Historical bias occurs because pre-trained representations can only learn from text that already exists, giving systems the regressive tendency to learn the inequalities of the past and use them to make predictions about new text. For example, a system that sees the word “surgeon” and thinks it must refer to a man is suffering in part from historical bias.
Representation bias appears because some viewpoints are underrepresented in the web pages that appear in web corpora, and some viewpoints are over represented.
One particular representation bias I noticed – one which would definitely appear in our product if it went unfixed – is one you might have heard about from a Broadway musical: a large number of pages on the Internet are, in fact, porn.

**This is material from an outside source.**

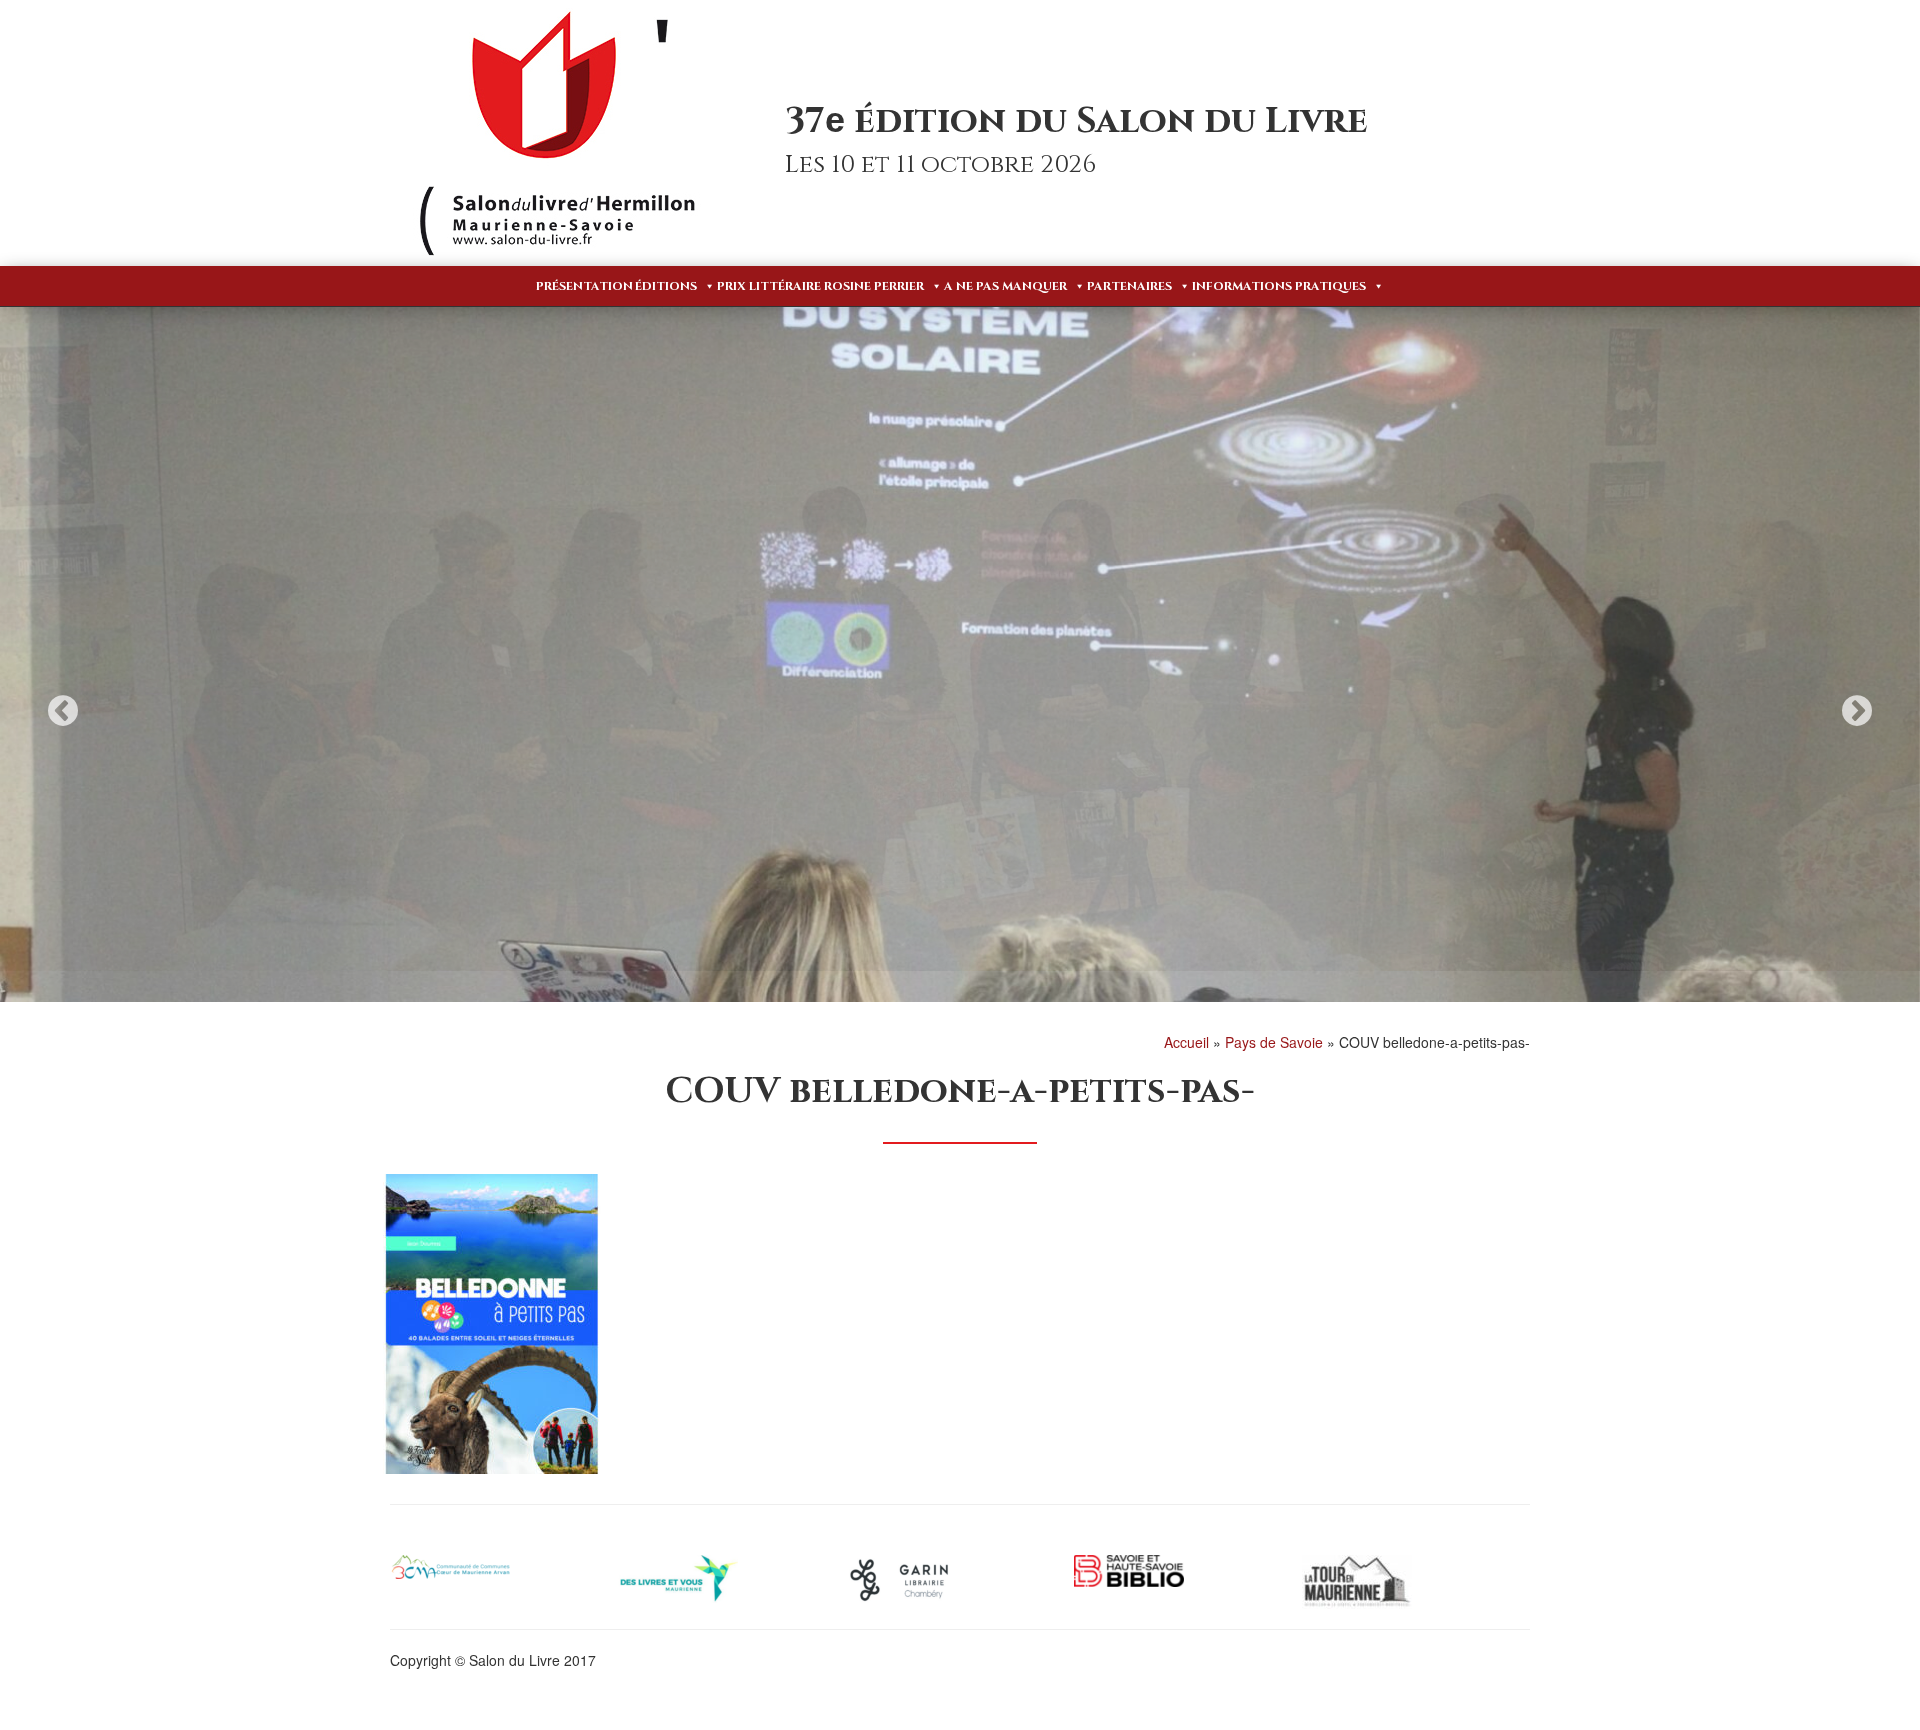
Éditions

This is where the idea of “unfortunate associations” comes in. There are a number of words that should be benign – such as completely ordinary words describing people – that take on a different meaning when they’re used in the kind of text meant to attract people searching for porn. This text is often misogynistic, and overall not the kind of thing you want to appear in your organization’s NLP application, and it is way way over represented in the data that word embeddings learn from. This is one of the effects we correct for.
As just one example of how this kind of data can sneak into visible results, here’s a description of how a feedback loop between Twitter bots and Twitter’s machine learning made Twitter highlight pornographic hashtags as “trending”.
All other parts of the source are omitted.